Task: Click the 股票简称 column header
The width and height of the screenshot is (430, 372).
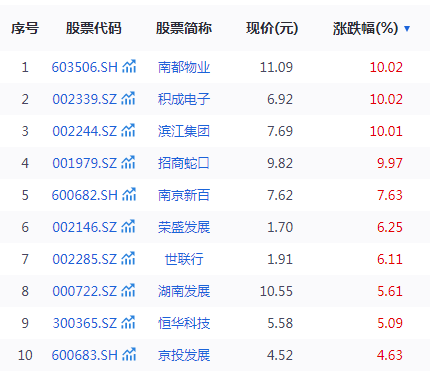Action: click(184, 28)
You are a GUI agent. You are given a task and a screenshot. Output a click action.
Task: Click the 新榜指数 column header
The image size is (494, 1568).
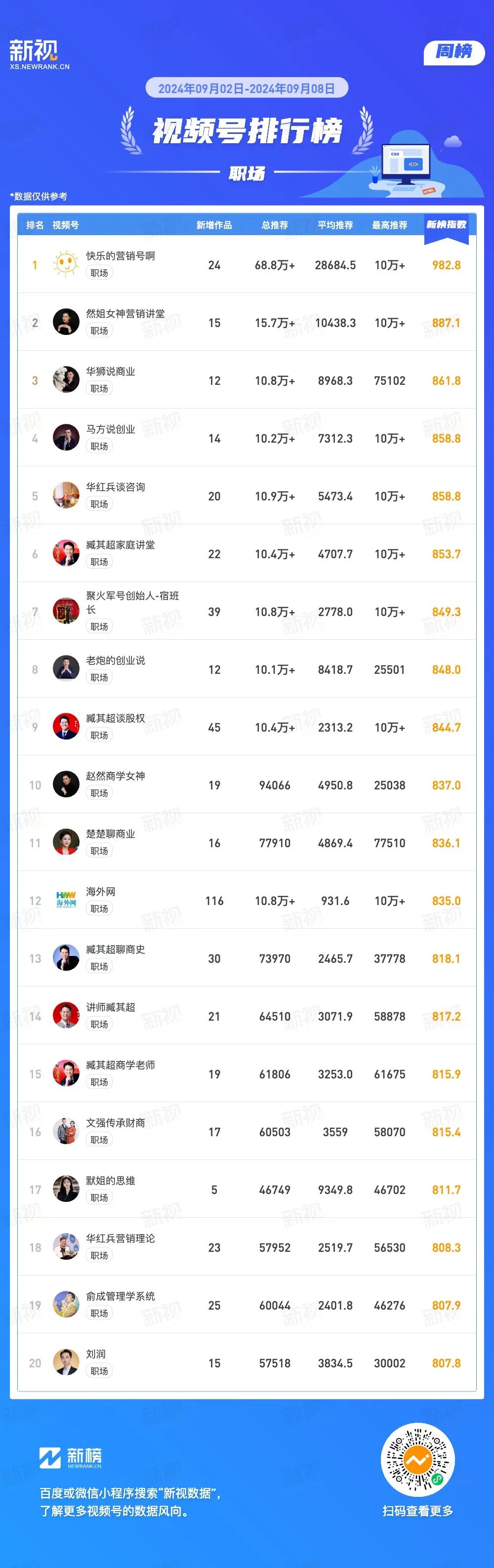(x=447, y=225)
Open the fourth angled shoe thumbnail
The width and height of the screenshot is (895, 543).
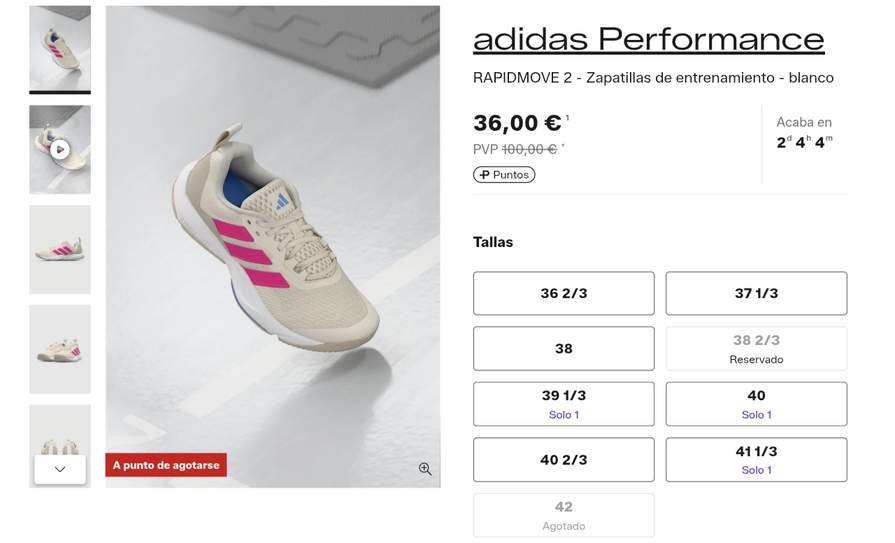click(x=60, y=349)
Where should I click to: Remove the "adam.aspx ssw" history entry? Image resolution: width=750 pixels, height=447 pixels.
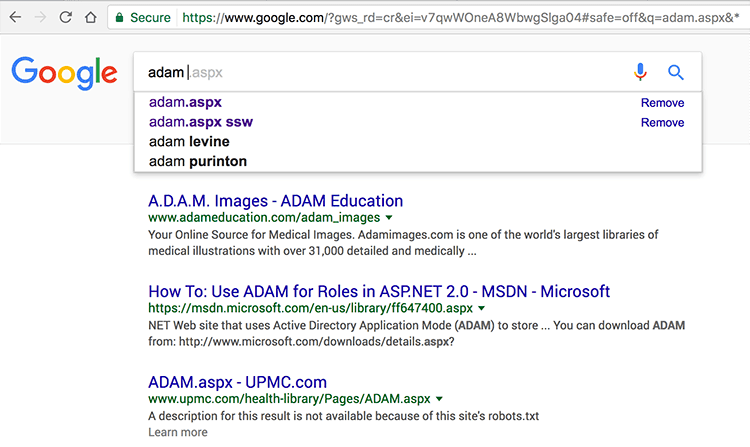[662, 122]
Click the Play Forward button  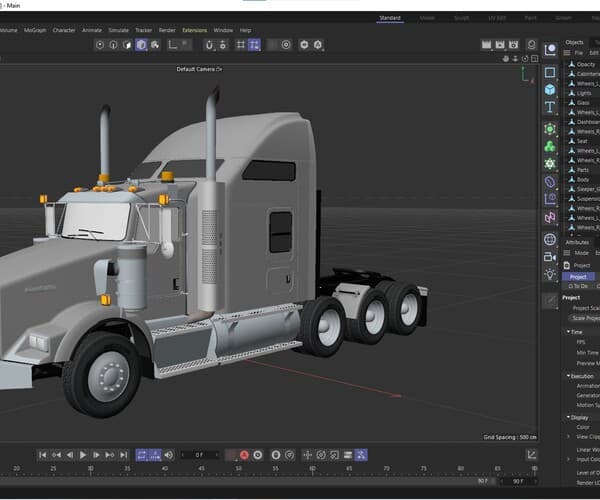click(83, 455)
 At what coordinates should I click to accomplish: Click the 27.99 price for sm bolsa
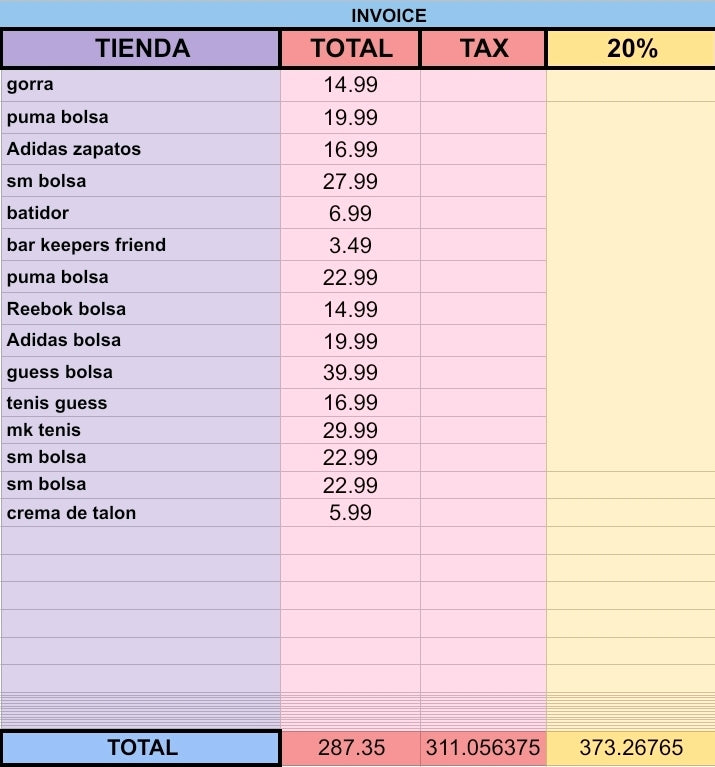pos(350,181)
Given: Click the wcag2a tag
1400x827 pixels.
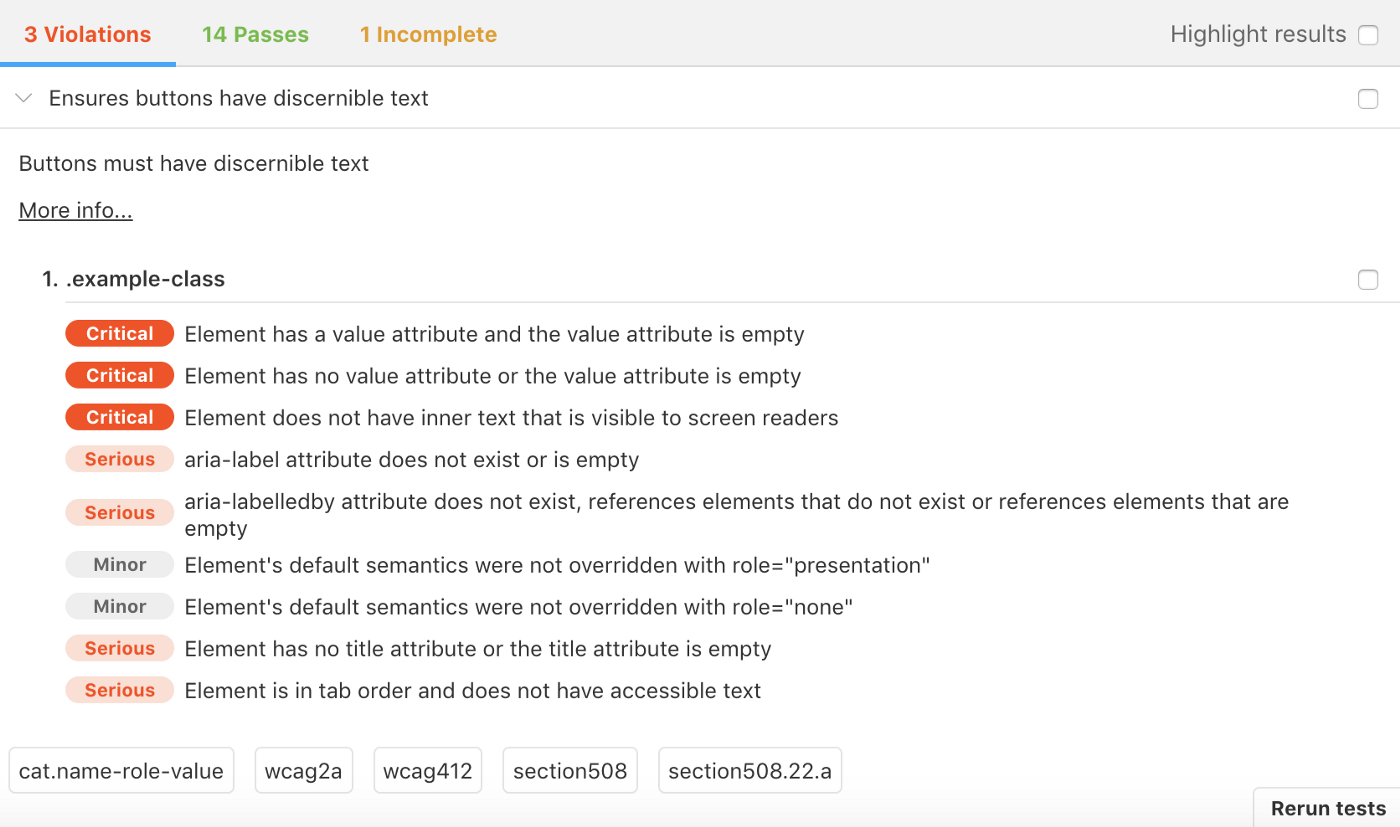Looking at the screenshot, I should pos(303,771).
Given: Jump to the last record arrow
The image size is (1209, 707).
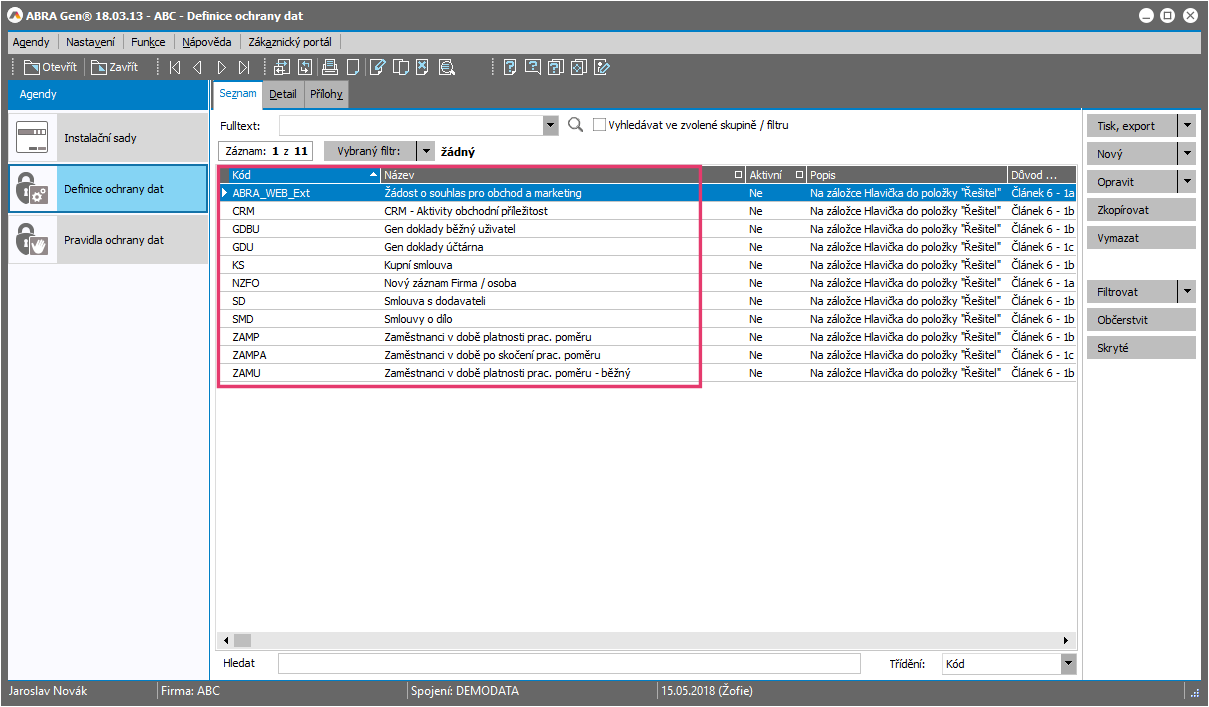Looking at the screenshot, I should pos(244,68).

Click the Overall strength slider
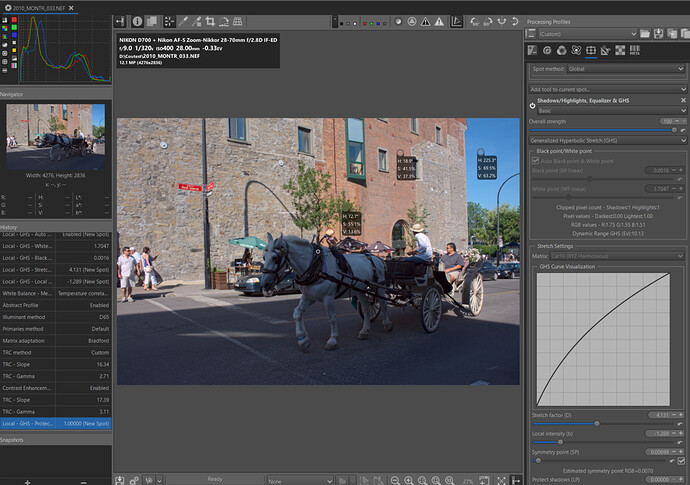tap(600, 130)
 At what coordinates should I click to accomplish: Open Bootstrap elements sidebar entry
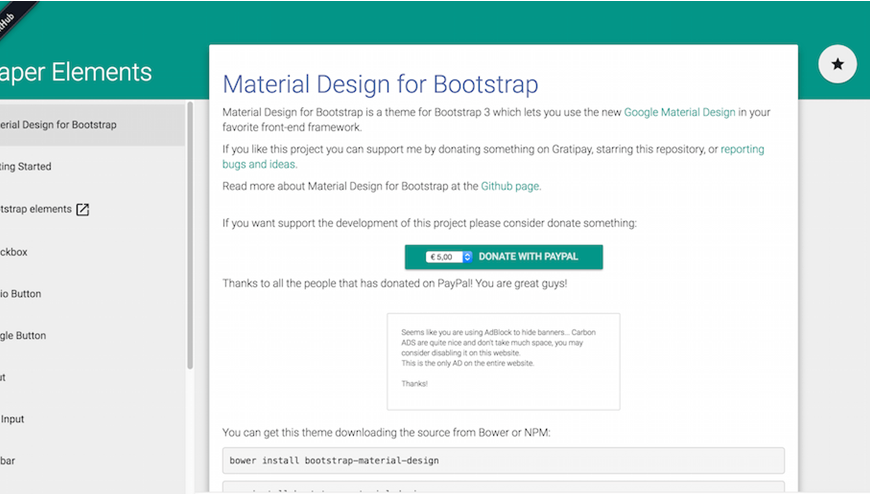[36, 210]
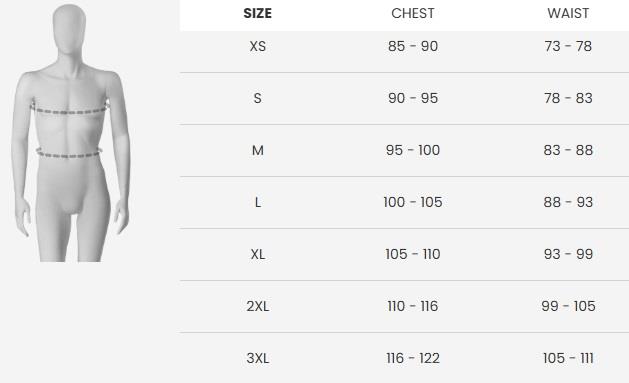629x383 pixels.
Task: Pick the 2XL size label
Action: [x=258, y=306]
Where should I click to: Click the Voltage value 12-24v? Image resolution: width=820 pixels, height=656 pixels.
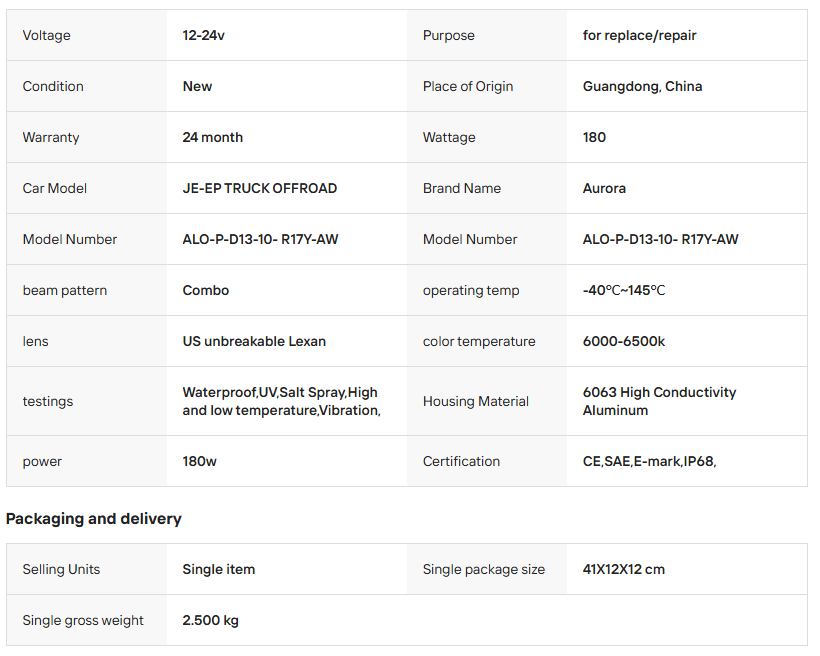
—————
Check each line of the entries for the word "column", then state the count alone.

2